Scrofani J, Ruhnow F, Chew WX, Normanno D, Nedelec F, Surrey T, Vernos I.

	FIGURE 1:. Self-organization of asters in the X. laevis egg extract. (A) MT structures forming in egg extracts incubated with RanGTP (control) or (B) in the presence of different dynein inhibitors as indicated. Samples were collected and fixed at the indicated time points. The different phases of MT self-organization are indicated at the bottom of each panel. Shaded area highlight the aster self-organization phases. MTs were visualized through rhodamine-tubulin fluorescence. Scale bar, 50 μm. (C) Representative RanGTP aster (control) and feather (+vanadate). Dashed lines and circles indicate the selected area used for quantifications. MTs were visualized through rhodamine-tubulin fluorescence. Scale bar, 50 μm. (D) Tubulin intensity distribution on RanGTP asters and feathers from radial selections as shown in (A). The intensity profiles were obtained from radial selection as indicated by red dotted lines. Data points correspond to average values and shaded areas to SD from 60 (control) and 55 (+vanadate) profiles from one representative experiment. (E) Tubulin intensity on asters poles and feathers vertexes measured on circular selections as shown in (A). The bar graph represent the fold change over the control of the average intensity measured in three independent experiments. Error bar is SD. p: Student’s t test. n = 340 asters and 312 feathers.

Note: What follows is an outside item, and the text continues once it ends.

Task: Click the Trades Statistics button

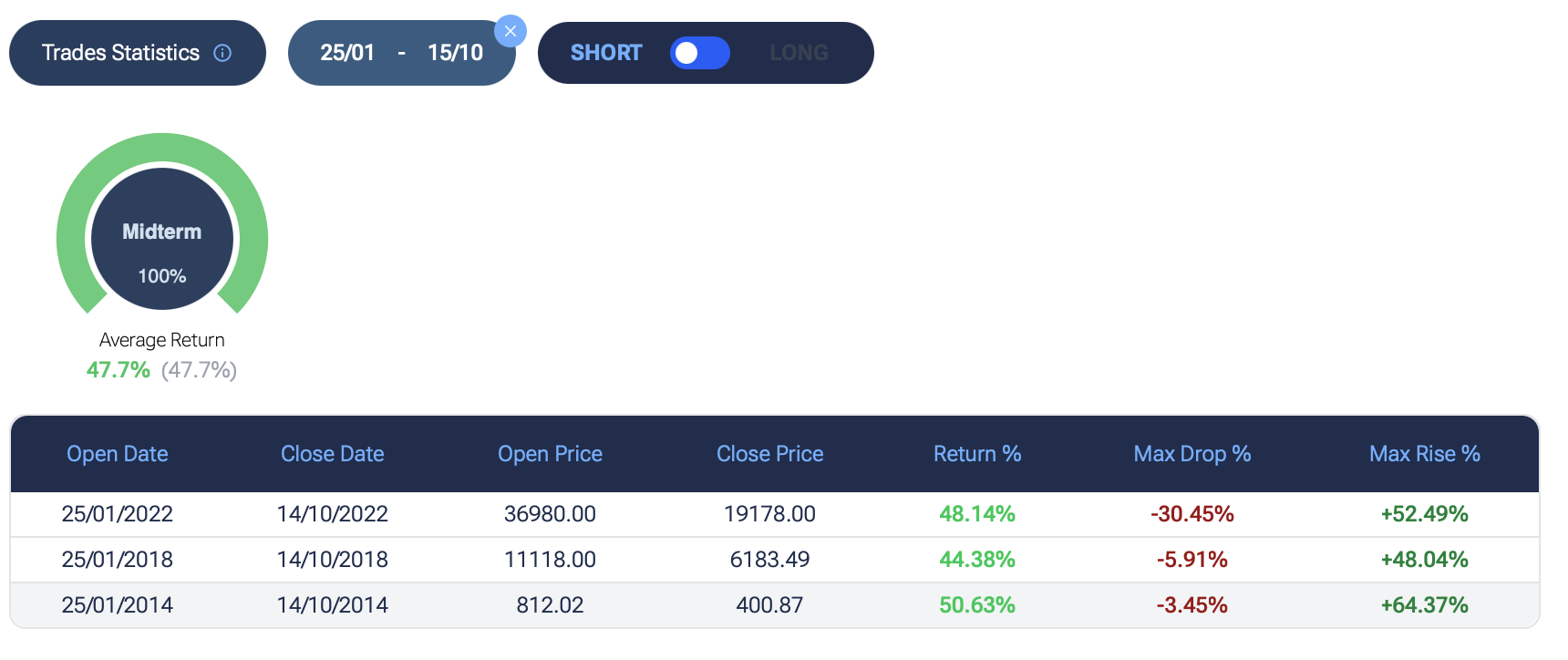Action: pos(120,53)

	FIGURE 2:. NEDD1 localization revealed early RanGTP aster self-organization. (A) NEDD1 localization on RanGTP asters (control) and feathers (+vanadate) in fixed samples. NEDD1 is visualized with an anti-NEDD1-Atto488 antibody that was added to the extract (green). MTs were visualized through rhodamine-tubulin fluorescence (magenta). Scale bar, 10 μm. (B) NEDD1 distribution profile on asters (control) and feathers (+vanadate). The profiles were obtained from line selections on the pole/vertex to periphery axis. Data points are the average intensity and shaded areas standard deviations from n = 50 (control) and n = 50 (+vanadate) profiles in one representative experiment. The bar plot (inset) shows the average number of NEDD1 speckles counted on 20-μm long MT segments (grey selection) in control asters (ctr) and vanadate feathers (+van). Error bars indicate SD. n = 63 (control) and n = 55(+vanadate) MTs from three independent experiments were analyzed. p: Student’s t test. (C) Selected examples of NEDD1 on early RanGTP aster intermediates. Images are maximum intensity projections. Red, blue, and green squares highlights enlarged regions (right). Arrows indicate the position of the new forming poles. MTs were visualized through Atto647-tubulin fluorescence (magenta) and NEDD1 via the anti-NEDD1-Atto488 antibody (green). Scale bar, 20 μm. (D) Live confocal microscopy of early RanGTP aster self-organization. Images are maximum intensity projections at the indicated times. Arrows indicate the position of the new forming pole. MTs were visualized through Atto647-tubulin fluorescence (magenta in composite images) and NEDD1 via the anti-NEDD1-Atto488 antibody (green in composite images). Scale bar, 20 μm.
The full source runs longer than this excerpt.